NB: I have heard from a lot of people that they're having trouble. It's OK not to be done as long as you've tried and understand where you're wedged.
Contents
See the session notes
Start with NotesSeptember7Proj, which describes what we did and what you should do.
Several people have had issues with parts of this assignment. You should come to class with either a web crawler or a strong sense of where you're wedged and why. The goal is not to work until it's done. Remember that the project itself shouldn't be more than about 6h/week. If you're wedged, let me know and we'll figure out how to debug you or the assignment, whichever needs fixing.
This assignment in particular will continue/evolve into an assignment for the following week. See ProjectAssignment1.5
Oops, my bad
I had forgotten that the html returned by html->shtml is a parse tree. That is, it's a structure that is a little bit more complicated than your average list. We will discuss trees in class Real Soon Now, but hadn't by the time that I asked you to work with shtml. If this structure is too complicated for you to manipulate directly right now, you can use the following function to turn it into a list:
(define (flatten tree) (cond ((null? tree) tree) ((not (pair? tree)) (list tree)) (else (append (flatten (car tree)) (flatten (cdr tree))))))
The tokens will still be just as clean, but now you can just cdr down the list. (Hint: Look for the hrefs.) Of course, if you poke around in the shtml you may find that the structure is actually more useful...
Don't blow up the web (or Olin's network)
Things (not) to do:
- DO make sure that you bound the number of urls you look at. (100 is *plenty* for testing purposes. 10 might be good to start with.)
- If possible, DO respect robots.txt. This means that you should look at the root of the web site and see if there's a robots.txt file.
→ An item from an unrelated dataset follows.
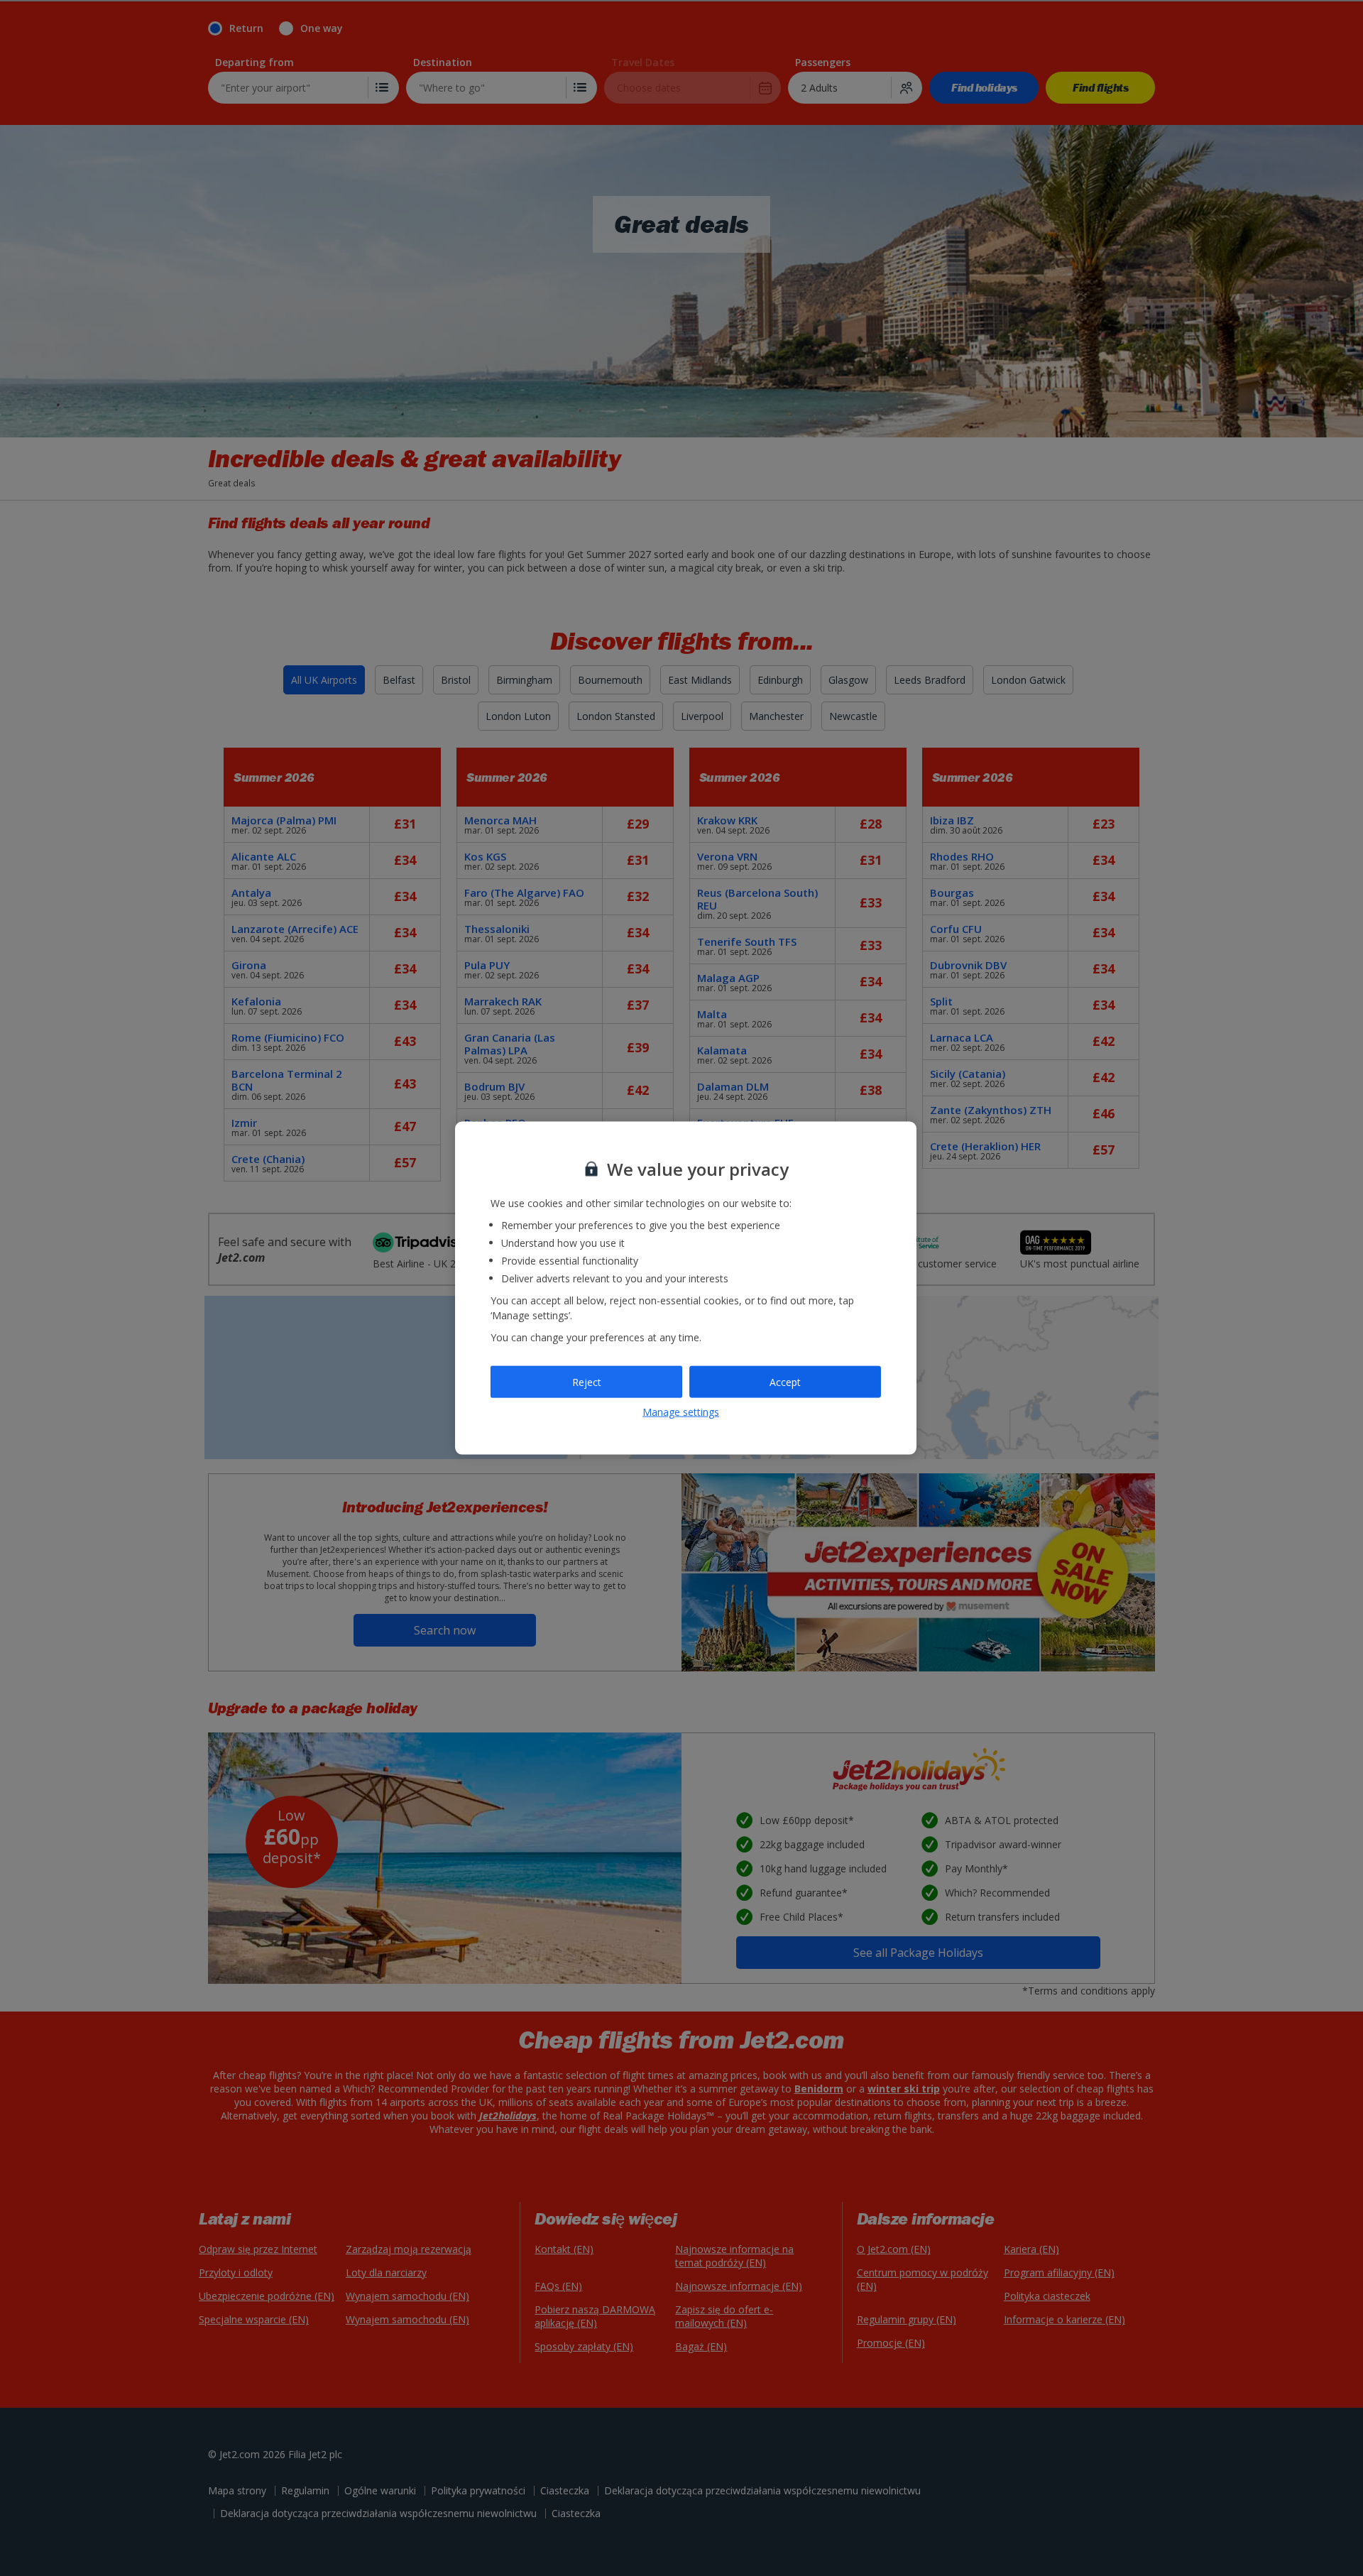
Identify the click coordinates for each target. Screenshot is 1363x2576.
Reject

If so, don't worry about what it says; just ignore that site. (Info on robots.txt is easily google-able -- or see below -- and not all robots.txt sites say don't look at all, but this is a safe/easy approach.)
There's a test page that's really clean and simple up with full URLs and whatnot (and no non-html files) at http://s-whispers.olin.edu/temp/crawl/. Bug me if you don't like it, need stuff added, etc. -Jon Tse
One possible approach to web crawling
Write Wget: Already almost exists for PLTscheme as we saw in class
- What it does: given a URL (presumably represented as a string), retrieve its contents
Optional: have an option to display the contents
Optional: have an option to save the contents to a file
A good idea: What might go wrong? -- make your wgetter more robust by handling error conditions
Extract info from HTML: Pretty easy to do with htmlprag
- What it does: extend Wget to extract some piece of information (of your choosing) from the file
- e.g., the title
Hint: if the car is title, where is the actual title?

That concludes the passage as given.